*** Raw data ***
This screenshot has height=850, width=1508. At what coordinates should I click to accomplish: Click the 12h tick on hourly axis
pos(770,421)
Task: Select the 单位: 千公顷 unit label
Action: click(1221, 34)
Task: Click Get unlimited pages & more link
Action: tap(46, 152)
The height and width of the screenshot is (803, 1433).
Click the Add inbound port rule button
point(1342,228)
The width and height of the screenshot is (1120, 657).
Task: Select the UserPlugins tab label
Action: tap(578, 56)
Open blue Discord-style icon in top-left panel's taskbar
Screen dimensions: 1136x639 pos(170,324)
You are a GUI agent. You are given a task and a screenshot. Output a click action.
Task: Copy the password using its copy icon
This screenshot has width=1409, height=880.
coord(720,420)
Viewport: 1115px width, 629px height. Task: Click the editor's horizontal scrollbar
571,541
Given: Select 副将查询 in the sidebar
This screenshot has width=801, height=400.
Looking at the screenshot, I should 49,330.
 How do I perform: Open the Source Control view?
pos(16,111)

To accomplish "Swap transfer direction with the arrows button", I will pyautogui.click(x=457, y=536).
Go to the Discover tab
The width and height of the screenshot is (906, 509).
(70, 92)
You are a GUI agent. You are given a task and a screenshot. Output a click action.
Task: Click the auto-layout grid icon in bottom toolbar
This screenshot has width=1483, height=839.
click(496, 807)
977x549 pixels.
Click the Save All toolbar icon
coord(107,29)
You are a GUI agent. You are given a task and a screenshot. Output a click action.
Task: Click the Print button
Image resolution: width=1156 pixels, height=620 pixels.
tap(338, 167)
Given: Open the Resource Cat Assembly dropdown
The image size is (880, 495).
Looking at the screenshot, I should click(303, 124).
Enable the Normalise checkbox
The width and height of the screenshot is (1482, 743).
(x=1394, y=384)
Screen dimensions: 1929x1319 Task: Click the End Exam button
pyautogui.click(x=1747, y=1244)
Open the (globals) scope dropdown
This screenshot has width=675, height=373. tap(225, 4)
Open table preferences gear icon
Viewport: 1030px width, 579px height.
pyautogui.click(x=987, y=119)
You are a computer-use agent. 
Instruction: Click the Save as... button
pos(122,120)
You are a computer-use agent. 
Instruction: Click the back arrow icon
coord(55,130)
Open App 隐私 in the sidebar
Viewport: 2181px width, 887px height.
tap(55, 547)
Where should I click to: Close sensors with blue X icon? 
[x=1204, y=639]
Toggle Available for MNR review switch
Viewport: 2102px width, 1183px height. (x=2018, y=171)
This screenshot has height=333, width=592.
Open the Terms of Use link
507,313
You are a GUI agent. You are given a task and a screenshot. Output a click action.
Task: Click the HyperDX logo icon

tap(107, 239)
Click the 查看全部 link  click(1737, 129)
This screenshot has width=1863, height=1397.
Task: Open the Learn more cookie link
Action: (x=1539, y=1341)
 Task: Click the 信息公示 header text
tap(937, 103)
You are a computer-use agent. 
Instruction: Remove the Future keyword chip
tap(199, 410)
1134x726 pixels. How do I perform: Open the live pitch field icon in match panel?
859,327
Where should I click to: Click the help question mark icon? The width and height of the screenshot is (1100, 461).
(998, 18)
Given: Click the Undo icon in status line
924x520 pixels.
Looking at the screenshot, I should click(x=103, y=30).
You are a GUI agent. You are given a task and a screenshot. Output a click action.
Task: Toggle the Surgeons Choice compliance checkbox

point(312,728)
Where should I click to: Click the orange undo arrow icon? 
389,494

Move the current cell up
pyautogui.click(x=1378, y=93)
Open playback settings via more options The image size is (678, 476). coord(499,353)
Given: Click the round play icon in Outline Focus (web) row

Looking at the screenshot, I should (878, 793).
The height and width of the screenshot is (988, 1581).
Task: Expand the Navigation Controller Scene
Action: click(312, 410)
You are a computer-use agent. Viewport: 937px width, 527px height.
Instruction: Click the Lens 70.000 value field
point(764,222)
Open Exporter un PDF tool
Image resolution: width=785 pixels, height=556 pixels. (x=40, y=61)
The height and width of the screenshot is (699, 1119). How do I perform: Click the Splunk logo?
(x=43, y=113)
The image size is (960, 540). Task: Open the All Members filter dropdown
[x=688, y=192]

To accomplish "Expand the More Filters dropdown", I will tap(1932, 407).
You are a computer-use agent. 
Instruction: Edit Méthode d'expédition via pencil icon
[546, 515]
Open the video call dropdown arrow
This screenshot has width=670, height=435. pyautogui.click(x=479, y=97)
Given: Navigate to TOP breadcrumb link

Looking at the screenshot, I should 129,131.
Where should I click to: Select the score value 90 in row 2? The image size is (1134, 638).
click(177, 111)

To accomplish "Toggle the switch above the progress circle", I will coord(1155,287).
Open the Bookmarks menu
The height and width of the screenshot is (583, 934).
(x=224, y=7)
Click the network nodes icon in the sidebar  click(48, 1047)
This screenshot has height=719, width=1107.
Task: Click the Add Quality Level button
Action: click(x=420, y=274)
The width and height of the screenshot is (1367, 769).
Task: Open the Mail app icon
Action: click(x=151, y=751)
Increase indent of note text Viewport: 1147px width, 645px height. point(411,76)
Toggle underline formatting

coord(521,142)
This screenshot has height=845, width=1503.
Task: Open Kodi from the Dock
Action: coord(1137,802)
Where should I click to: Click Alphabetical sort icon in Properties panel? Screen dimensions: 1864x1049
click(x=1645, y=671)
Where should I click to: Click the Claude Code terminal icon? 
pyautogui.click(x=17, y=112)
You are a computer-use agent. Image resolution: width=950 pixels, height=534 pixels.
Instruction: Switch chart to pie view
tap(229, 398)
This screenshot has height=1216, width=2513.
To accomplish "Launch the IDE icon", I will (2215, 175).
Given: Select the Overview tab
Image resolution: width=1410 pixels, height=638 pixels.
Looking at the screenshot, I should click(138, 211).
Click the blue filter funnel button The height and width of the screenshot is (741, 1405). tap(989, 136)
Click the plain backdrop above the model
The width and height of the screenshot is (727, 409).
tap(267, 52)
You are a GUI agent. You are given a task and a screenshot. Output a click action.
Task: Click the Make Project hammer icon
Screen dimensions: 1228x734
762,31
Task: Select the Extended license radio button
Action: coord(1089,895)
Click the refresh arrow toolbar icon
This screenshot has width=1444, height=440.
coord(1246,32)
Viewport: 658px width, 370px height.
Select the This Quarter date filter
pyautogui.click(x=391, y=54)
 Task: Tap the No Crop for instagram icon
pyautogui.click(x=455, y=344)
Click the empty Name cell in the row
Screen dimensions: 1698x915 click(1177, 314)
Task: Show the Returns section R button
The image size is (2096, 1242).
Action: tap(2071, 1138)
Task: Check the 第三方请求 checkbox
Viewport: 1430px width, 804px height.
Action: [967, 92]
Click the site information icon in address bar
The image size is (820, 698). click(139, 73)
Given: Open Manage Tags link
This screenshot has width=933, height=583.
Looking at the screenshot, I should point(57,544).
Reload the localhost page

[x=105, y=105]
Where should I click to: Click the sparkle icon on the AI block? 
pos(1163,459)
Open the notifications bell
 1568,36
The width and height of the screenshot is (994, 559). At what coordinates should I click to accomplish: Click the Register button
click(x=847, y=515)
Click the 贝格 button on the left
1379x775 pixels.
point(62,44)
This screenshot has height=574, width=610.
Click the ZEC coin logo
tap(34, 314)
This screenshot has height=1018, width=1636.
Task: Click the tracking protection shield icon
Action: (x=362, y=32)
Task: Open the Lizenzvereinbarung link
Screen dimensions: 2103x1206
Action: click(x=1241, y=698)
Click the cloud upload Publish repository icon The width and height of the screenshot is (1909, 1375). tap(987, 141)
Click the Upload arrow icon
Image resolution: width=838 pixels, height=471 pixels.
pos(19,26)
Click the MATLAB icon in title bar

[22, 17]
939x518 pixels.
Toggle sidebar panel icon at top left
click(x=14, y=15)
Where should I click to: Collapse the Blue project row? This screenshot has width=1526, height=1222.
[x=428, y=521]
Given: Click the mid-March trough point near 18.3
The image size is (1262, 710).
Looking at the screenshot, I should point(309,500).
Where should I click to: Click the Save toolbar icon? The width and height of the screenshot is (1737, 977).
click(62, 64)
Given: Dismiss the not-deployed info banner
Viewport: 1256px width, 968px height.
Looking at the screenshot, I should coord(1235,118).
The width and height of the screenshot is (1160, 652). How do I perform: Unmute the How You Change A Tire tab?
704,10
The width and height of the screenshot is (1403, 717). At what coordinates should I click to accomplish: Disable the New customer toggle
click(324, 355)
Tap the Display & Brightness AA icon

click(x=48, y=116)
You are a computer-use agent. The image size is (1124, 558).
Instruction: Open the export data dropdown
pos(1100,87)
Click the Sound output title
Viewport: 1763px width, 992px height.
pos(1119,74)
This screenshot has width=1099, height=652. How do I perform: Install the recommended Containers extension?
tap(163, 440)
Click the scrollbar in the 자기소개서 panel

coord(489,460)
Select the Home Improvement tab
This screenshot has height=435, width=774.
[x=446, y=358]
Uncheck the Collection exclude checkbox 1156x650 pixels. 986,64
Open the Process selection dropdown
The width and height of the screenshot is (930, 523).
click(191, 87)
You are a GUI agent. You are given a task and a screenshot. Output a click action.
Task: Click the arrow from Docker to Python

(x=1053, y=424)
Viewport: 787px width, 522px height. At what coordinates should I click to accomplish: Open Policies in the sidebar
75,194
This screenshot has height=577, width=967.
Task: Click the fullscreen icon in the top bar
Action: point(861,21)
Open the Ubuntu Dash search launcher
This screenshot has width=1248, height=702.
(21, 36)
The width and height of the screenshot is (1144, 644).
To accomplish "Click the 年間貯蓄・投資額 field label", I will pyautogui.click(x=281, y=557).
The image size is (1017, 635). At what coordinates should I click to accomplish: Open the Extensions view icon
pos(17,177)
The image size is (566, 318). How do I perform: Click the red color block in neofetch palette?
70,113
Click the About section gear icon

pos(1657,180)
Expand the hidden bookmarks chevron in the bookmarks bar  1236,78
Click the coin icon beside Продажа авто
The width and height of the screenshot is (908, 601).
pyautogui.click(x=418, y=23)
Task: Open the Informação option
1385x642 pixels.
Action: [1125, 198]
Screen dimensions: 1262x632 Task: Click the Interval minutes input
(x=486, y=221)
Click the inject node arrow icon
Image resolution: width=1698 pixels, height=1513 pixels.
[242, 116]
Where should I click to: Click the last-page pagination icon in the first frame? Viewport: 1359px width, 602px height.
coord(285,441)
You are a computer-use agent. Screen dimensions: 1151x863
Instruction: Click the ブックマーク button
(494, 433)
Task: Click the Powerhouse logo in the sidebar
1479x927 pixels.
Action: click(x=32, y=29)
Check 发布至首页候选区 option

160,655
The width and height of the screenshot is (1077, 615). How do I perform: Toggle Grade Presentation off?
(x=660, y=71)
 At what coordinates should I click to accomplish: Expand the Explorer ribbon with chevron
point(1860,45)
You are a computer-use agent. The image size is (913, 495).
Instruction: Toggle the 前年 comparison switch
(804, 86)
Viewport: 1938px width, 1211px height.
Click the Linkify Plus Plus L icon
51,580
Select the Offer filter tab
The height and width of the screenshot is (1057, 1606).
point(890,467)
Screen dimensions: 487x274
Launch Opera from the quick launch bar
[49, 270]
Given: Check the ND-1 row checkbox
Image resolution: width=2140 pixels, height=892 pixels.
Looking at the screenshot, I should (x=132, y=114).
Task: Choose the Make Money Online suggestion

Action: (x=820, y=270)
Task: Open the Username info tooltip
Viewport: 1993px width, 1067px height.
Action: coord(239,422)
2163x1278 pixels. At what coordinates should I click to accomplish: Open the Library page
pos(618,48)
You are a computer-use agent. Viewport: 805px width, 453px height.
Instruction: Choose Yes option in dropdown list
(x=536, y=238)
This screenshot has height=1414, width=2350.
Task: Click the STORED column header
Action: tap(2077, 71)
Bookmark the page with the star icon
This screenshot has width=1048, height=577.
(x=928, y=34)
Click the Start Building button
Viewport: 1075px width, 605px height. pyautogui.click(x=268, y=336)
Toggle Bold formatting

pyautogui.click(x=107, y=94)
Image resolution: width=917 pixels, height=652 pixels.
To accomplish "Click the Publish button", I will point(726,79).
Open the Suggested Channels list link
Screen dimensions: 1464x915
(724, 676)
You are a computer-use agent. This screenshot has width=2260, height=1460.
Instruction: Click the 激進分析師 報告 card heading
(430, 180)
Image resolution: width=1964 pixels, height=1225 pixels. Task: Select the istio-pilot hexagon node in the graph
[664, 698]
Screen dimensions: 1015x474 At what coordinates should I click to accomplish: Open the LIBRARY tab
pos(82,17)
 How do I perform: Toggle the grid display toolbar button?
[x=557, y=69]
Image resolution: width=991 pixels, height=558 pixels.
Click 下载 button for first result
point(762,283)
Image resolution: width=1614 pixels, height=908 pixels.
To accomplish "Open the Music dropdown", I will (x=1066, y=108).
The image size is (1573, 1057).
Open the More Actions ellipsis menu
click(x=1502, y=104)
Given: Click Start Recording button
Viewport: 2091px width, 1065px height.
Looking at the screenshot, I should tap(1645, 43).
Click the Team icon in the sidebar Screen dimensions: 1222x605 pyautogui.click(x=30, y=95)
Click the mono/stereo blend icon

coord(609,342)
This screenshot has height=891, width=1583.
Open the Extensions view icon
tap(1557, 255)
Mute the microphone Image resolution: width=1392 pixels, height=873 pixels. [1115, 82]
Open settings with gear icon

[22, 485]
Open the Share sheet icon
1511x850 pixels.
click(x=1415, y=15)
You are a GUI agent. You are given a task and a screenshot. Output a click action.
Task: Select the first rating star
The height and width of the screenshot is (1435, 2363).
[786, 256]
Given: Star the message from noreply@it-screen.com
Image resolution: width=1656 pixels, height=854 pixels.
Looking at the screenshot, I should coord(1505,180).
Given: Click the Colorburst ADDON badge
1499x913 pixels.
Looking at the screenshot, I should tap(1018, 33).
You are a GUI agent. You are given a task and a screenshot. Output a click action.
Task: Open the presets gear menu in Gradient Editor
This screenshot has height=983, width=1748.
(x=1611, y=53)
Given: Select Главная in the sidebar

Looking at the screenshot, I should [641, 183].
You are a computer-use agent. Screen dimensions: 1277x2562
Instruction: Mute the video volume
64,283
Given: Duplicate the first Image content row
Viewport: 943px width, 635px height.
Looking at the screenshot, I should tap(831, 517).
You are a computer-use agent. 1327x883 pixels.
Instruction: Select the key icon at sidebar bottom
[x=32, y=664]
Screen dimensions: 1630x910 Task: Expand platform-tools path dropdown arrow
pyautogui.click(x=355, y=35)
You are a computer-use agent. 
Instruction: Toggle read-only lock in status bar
*** End of Raw data ***
## How to complete this task
Lines containing the string "Publish" are the ones to copy from the entries above.

## Output below
Click the cloud upload Publish repository icon The width and height of the screenshot is (1909, 1375). tap(987, 141)
To accomplish "Click the Publish button", I will point(726,79).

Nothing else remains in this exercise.